In the analysis, every parameter that influences the economic value, can be incorporated into either the free cash flows or the cost of capital. The operational expectations should ideally be included in the numerator (free cash flows) of the present value equation (Eq1) and the financial expectations in the denominator (cost of capital). This mutual exclusive approach would avoid the risk of double counting3.

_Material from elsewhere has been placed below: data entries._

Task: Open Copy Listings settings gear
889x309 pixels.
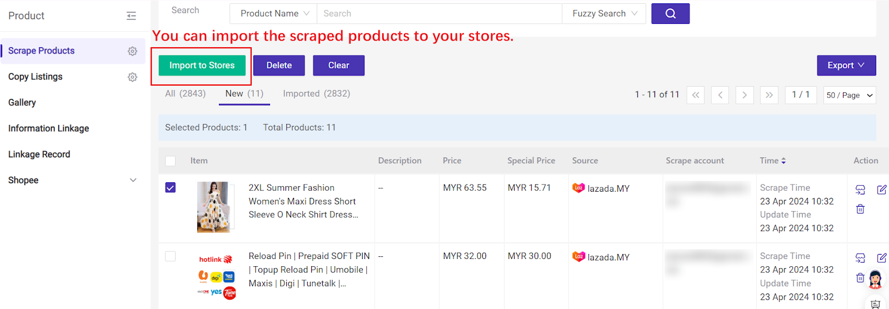Action: 132,77
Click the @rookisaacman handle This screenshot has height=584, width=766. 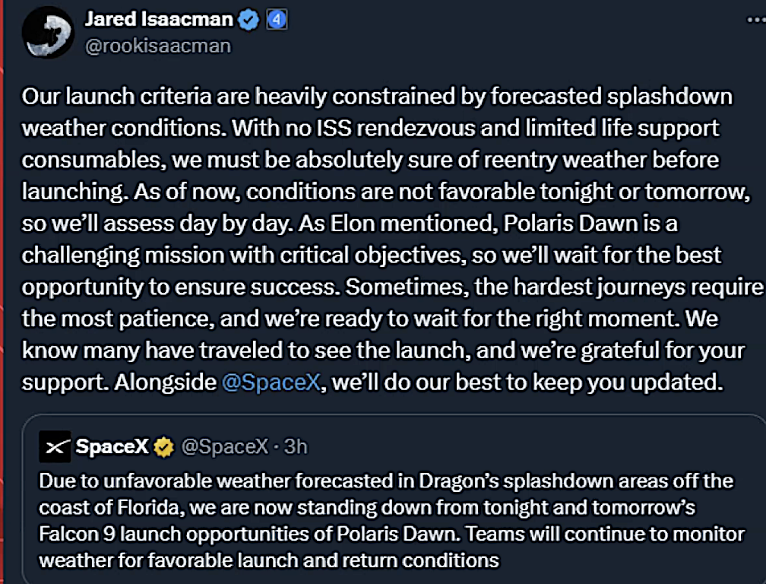[x=157, y=46]
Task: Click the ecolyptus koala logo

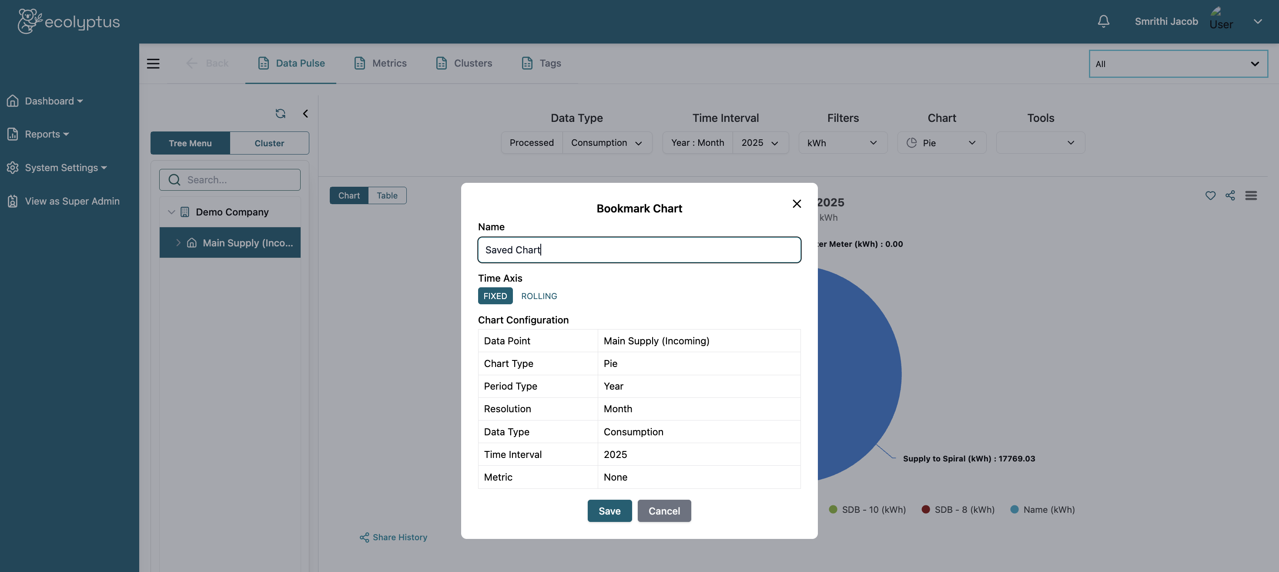Action: 30,21
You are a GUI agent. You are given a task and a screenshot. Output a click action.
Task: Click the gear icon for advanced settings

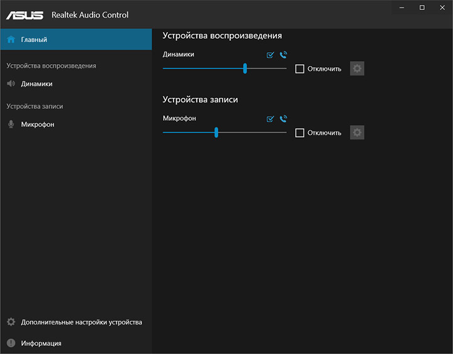pos(11,322)
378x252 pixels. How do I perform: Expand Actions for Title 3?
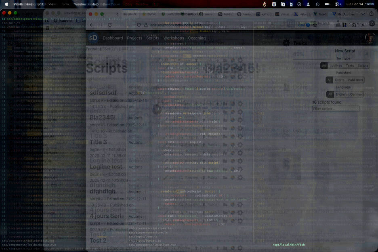[x=135, y=142]
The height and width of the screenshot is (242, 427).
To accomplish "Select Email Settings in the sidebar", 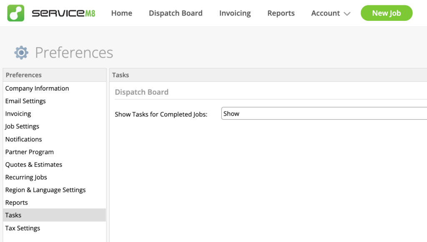I will [25, 101].
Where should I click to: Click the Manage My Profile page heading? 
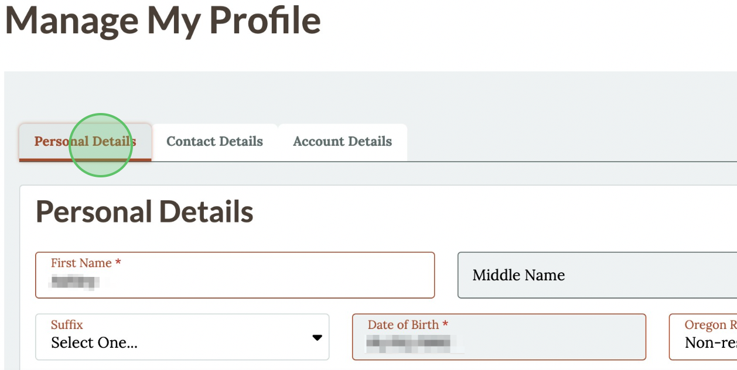(x=163, y=20)
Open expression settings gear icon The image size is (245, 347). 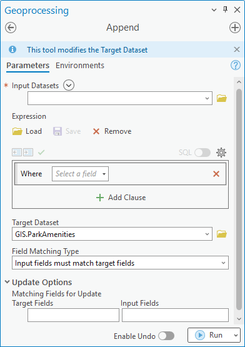[221, 153]
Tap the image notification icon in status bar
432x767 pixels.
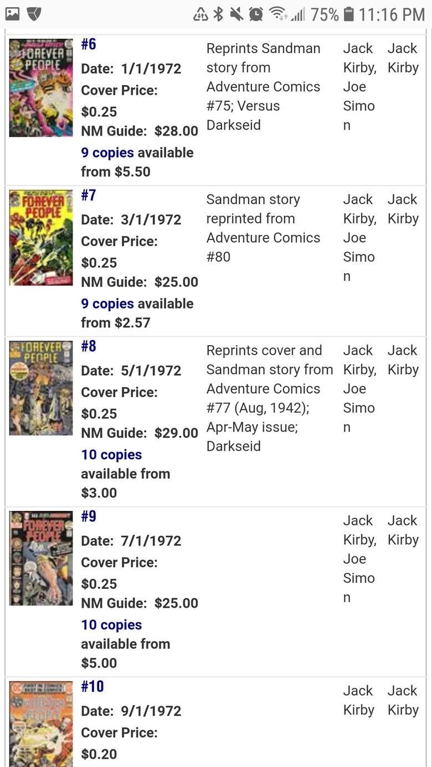[x=13, y=14]
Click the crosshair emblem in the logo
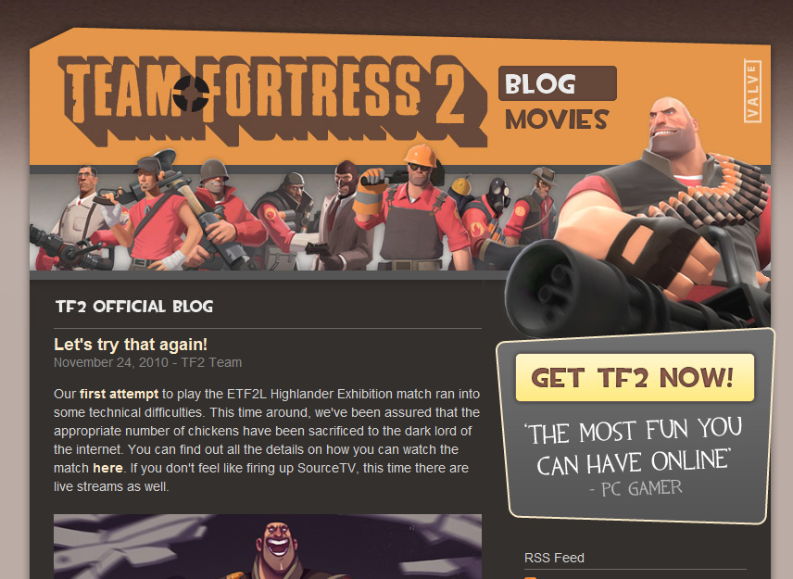Viewport: 793px width, 579px height. [x=191, y=93]
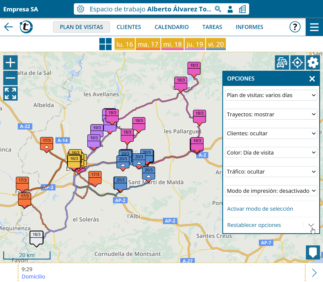Zoom in on the map with plus button
This screenshot has height=282, width=323.
pyautogui.click(x=10, y=63)
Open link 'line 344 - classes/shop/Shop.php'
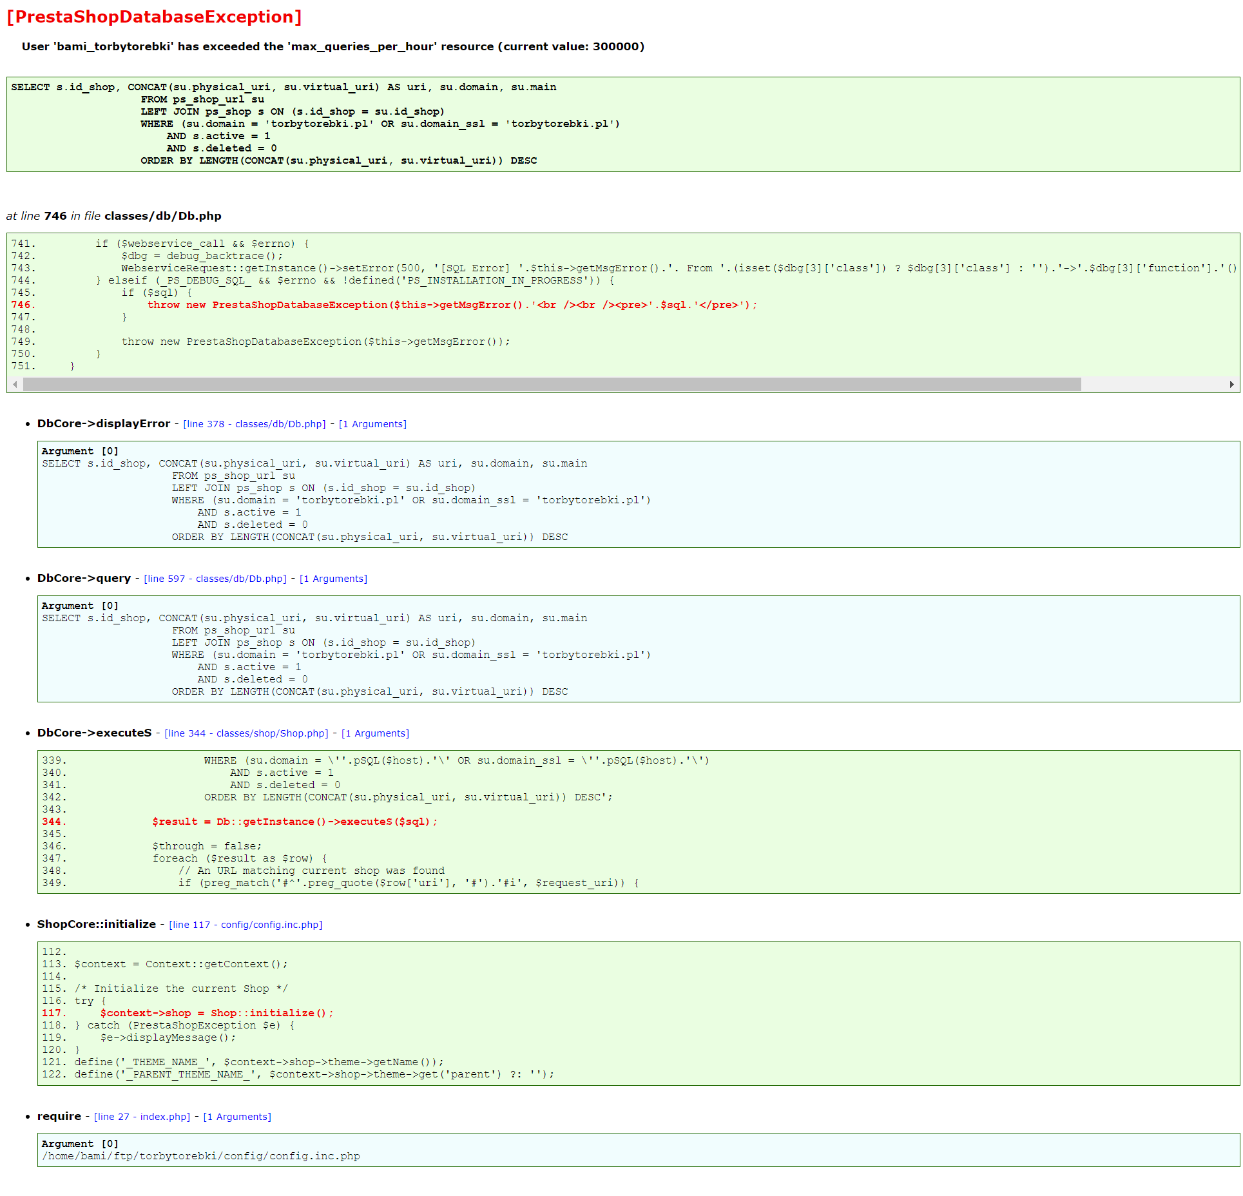 point(246,733)
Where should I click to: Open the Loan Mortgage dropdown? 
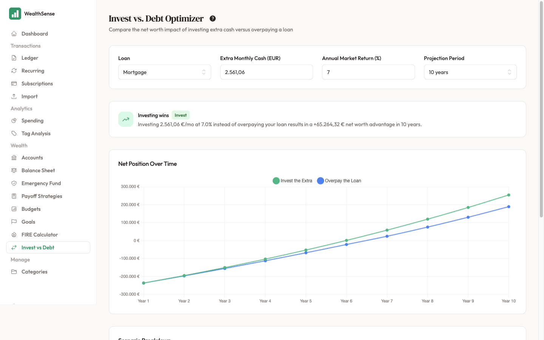tap(165, 72)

The cost of capital for biotechnology is an average value with an uncertainty distribution, which means that cost of capital may vary based on company specific features. Biotechnology companies are smaller companies and therefore a small firm premium may be added. The discount rate usually decreases as the maturity of the company increases15. The cost of capital should not be based on the expectations at the time of the reimbursement application, but rather on the expectations at the time of investment.
The introduction of innovation is a unique one-time event, whereas retrospective statistical data on treatment patterns relate to the health care setting in the past. The actual use of an innovation refers to the future3. Therefore any existing statistical data should be considered with caution when making a sales forecast and therefore requires validation, especially regarding the applicability of the existing data for an appropriate forecast.
The efficacy from randomized clinical registration trials may not be representative of the effectiveness of the intervention in the actual target patient population16. The efficacy of a new medicinal product in daily practice may be different than the clinical trial data16, which may have an impact on the sales forecast, since a lower efficacy may lead to a higher discontinuation rate and lower actual sales.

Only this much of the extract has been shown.